The mayor of Gaggenau has rescinded permission giving a Turkish political umbrella organization in Germany, known as UETD, the right to hold an election campaign event scheduled for Thursday evening.

The move effectively bans a highly controversial campaign appearance from Turkey’s justice minister in the small town, as voices mount demanding that Berlin prevent Turkish politicians from campaigning in the country.

Gaggenau, a town in Germany’s southwestern Baden-Württemberg state next to the French border, cited safety concerns as the reason for banning the planned event on short notice after it garnered a lot of attention in recent days.

Due to the amount of publicity given to the event well beyond the region, the city expects a large number visitors” for which parking space and access will be insufficient, the municipal authorities said on the town’s website.

“For these reasons, the city of Gaggenau has revoked the authorization to rent the festival hall to the UETD,” the official statement added.

Local authorities and Germany’s government came under pressure to ban the event after it became known Wednesday that Turkish Justice Minister Bekir Bozdag was due to hold a speech in favor of President Recep Tayyip Erdogan’s controversial constitutional referendum set for April.

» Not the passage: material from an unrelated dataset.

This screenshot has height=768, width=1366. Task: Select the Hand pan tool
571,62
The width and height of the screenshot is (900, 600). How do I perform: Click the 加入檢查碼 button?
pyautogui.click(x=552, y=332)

Some had called on Berlin to deny Mr. Bozdag entry to Germany.

“Berlin needs to make it clear that in Germany nobody should be allowed to actively promote the establishment of a dictatorship.”

Bernd Riexinger, Chairman of the Left Party

Bernd Riexinger, the chairman of the Left Party, told Die Zeit, a sister publication of Handelsblatt, that President Erdogan “leads the [German] federal government by the nose,” and added that Mr. Bozdag wanted to campaign for Mr. Erdogan’s “fantasies of unlimited power.

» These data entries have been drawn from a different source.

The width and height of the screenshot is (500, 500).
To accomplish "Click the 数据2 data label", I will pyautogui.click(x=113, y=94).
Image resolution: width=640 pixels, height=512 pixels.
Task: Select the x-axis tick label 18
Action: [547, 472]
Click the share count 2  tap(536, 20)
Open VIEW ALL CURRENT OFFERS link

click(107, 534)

“Berlin needs to make it clear that in Germany nobody should be allowed to actively promote the establishment of a dictatorship,” Mr. Riexinger added, calling on Baden-Württemberg’s state government to prevent the minister’s speech.

According to reports in German media, German officials were not aware of Mr. Bozdag’s planned appearance. The campaign rally was registered by the Union of European-Turkish Democrats as an “information event” without further details. The UETD, a Turkish umbrella organization present in various European countries, is a political lobby group aligned with President Erdogan’s party, the AKP.

The ruling AKP and Mr. Erdogan’s government are currently campaigning for a controversial constitutional reform that will considerably strengthen the powers of the Turkish president. Critics fear the reform, if successful, might usher in an autocratic regime. The vote will take place on April 18.

There are 1.4 million Turkish voters residing in Germany, a country where President Erdogan has held several campaign rallies before previous elections. Mr. Erdogan is expected to give a campaign speech in Germany towards the end of the month — a visit that has also been sharply criticized by many German politicians.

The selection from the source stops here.